The Household Survey Still Shows Low Hiring, Low Firing, Treading Water

The household survey is far less dramatic than the establishment survey. The unemployment rate did tick up to 4.3%, consistent with expectations, and is on track to meet the Fed’s projection of 4.5% by the end of this year. But on the whole, the household survey looks more like treading water than falling apart. The prime-age employment rate was up 0.3pp this month, reversing last month’s decline and within the same range it’s been in for the last year.

The rise in unemployment is really being felt on the margins of the labor market, among groups that are least attached to employment. Youth unemployment and black unemployment are up. The number of long-term unemployed has increased especially quickly in the past couple of months. The difference in the trajectory of short-term unemployed and long-term unemployed really tells the low-hiring, low-firing story of the labor market. The count of long-term unemployed workers is mostly driven by hiring (or lack of hiring), while the count of short-term unemployed reflects both hiring and firing behavior. 

The fraction of the labor force that has been unemployed for over half a year is back to early 2017 levels, up 25% from its pre-pandemic level, and double that of its post-2020 trough. 

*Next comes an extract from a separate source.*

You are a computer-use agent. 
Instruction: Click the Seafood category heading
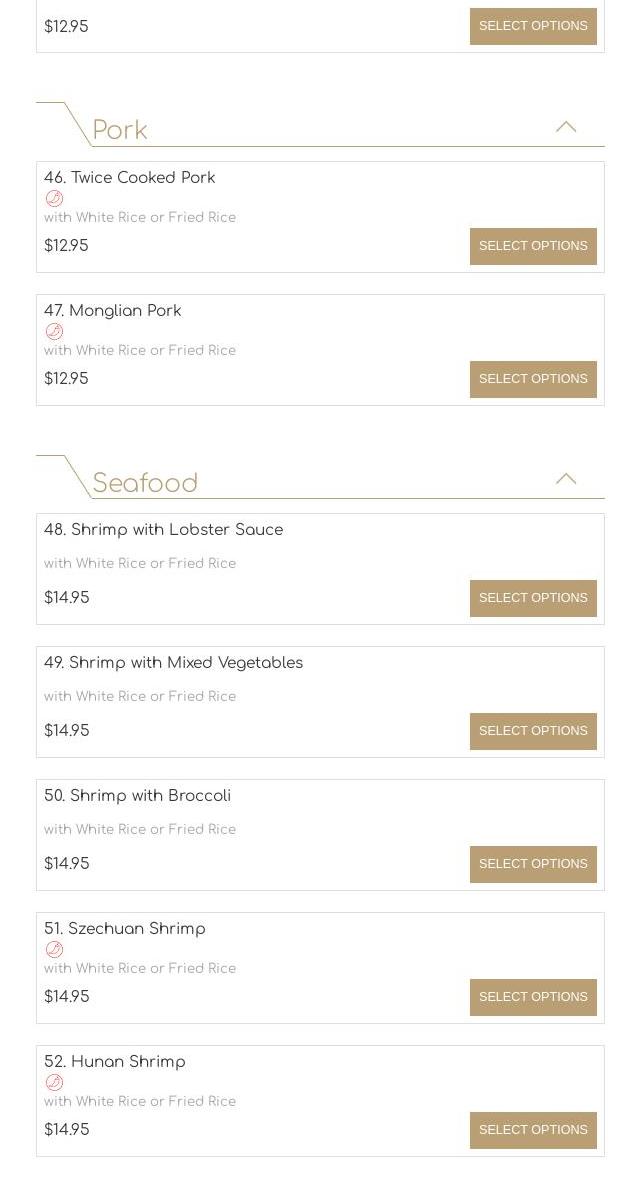tap(145, 484)
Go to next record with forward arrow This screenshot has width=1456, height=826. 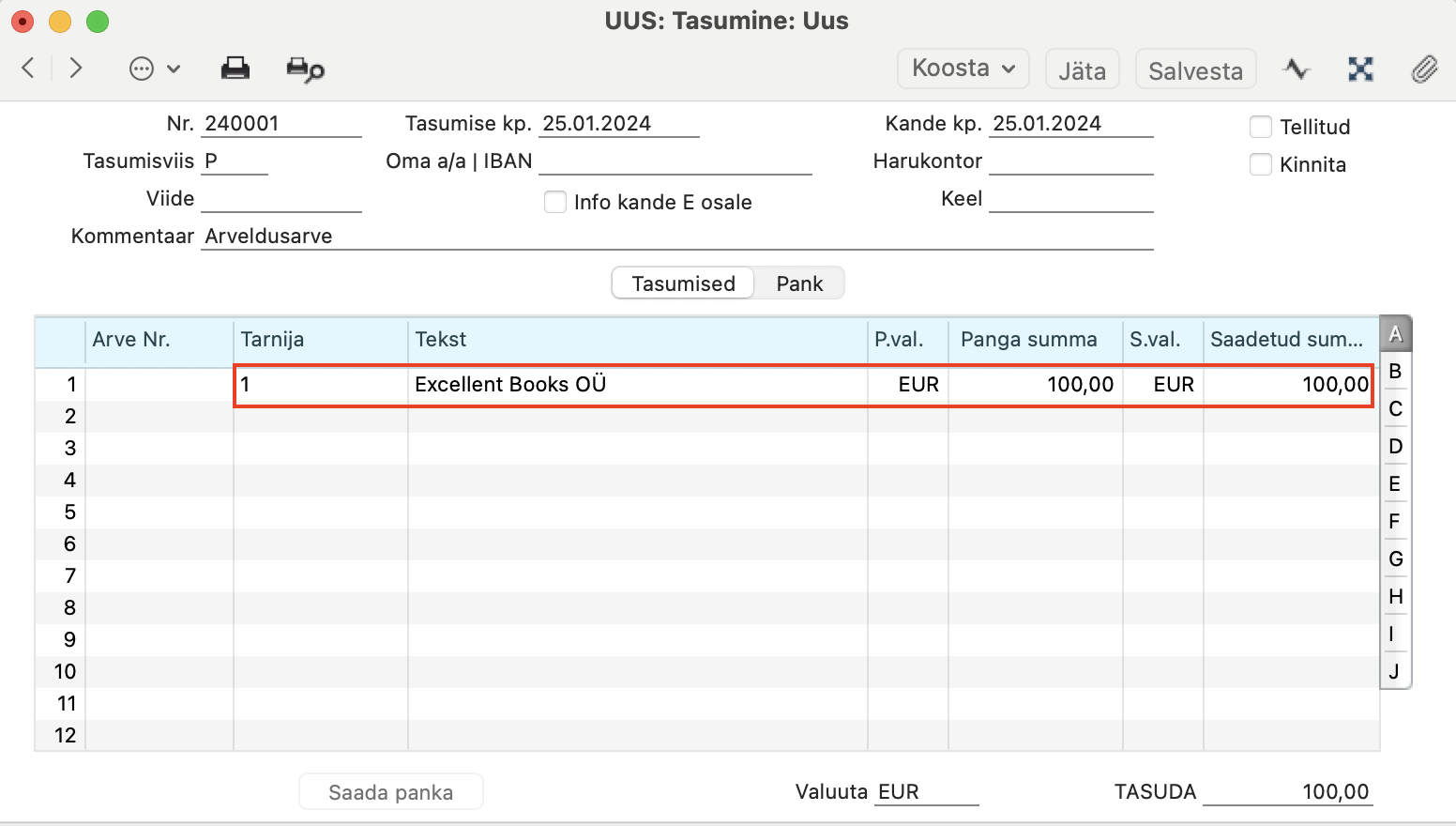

Turning to wage growth, average hourly earnings continued to slow in August, with average hourly earnings for private workers falling to 3.69%. The clearest sign of a slowdown in labor demand comes from the Indeed Wage Tracker, which showed posted wage growth falling sharply in July (the last available month), from 2.9% year-on-year to just 2.4%. Given the low rate of turnover in the labor market, it may take some time for this to be reflected in the overall wage numbers. The slowdown in wage growth is strongly indicative that even if labor supply is slowing so too is labor demand.

A Fed Cut Looks Like a Lock Now

Given the softness of this jobs report, the downside risk to the labor market looks bad enough that the Fed will almost certainly cut at their September meeting. A 50 bp cut is possible, but the Fedspeak indicates that enough weight has shifted from the payrolls numbers to the household survey that it seems unlikely (markets are pricing in a 1-in-8 chance of a 50 bp cut in September, and 25 bp cuts at the October and December meetings).

What’s interesting is that a good chunk of the Committee has been arguing that low payrolls numbers alongside steady unemployment rate numbers are nothing to worry about, given the lower rate of immigration. This jobs report is somewhat of a Rorschach test for the Committee, with members like Daly and Waller able to point to the payrolls number to argue for cuts, while members like Hammack will point to the household survey to argue for more patience. On the whole, the Committee will be persuaded to start easing, but the debate over exactly how much labor market risk there is will continue.